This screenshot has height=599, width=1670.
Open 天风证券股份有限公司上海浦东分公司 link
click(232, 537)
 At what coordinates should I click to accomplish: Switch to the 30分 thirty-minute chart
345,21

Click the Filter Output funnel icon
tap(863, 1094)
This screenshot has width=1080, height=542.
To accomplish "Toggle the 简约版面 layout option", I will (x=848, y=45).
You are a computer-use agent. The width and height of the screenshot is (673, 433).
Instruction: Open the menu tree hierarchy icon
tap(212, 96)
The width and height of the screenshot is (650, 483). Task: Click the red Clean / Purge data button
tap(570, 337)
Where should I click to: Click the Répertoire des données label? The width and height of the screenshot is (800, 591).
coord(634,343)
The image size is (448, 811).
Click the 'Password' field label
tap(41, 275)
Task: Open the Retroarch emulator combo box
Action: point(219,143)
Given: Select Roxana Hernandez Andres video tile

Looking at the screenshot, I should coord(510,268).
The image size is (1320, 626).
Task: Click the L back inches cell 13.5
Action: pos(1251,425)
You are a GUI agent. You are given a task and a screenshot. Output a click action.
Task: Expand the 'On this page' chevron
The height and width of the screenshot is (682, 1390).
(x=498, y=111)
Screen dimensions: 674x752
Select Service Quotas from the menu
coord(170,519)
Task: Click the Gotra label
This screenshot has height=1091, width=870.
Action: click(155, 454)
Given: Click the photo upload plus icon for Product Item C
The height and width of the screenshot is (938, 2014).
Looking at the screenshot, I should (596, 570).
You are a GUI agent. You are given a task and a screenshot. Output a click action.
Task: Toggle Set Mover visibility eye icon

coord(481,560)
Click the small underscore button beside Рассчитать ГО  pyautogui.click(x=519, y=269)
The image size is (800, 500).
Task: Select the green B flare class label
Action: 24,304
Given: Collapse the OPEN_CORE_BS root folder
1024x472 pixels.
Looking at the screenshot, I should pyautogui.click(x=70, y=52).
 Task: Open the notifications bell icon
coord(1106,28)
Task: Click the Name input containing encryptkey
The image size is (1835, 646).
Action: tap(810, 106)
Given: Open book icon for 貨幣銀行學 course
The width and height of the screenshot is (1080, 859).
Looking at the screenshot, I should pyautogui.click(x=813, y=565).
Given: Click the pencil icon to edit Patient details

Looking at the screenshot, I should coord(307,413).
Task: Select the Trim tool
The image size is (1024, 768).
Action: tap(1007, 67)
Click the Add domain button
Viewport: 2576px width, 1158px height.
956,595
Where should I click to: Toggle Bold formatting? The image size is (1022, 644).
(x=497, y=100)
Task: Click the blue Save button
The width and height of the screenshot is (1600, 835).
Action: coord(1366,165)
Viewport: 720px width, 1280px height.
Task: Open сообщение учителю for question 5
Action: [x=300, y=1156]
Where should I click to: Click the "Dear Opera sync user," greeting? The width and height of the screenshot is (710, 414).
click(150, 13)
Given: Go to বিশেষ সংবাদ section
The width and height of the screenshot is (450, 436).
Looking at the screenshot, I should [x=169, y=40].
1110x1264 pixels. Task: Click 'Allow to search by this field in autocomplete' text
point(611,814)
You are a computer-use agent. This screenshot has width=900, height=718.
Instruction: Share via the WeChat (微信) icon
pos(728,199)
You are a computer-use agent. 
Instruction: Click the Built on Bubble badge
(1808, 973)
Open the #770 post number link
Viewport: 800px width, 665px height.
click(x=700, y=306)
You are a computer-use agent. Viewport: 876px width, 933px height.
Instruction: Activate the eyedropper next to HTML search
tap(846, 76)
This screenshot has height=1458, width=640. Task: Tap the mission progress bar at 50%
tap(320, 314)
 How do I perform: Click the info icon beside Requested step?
□ □ □ □ □
Copy each line above that contains the word "computer".

## Answer to this task
You are a computer-use agent. The width and height of the screenshot is (673, 433).
You are a computer-use agent. This screenshot has width=900, height=718.
You are a computer-use agent. 
You are a computer-use agent. Viewport: 876px width, 933px height.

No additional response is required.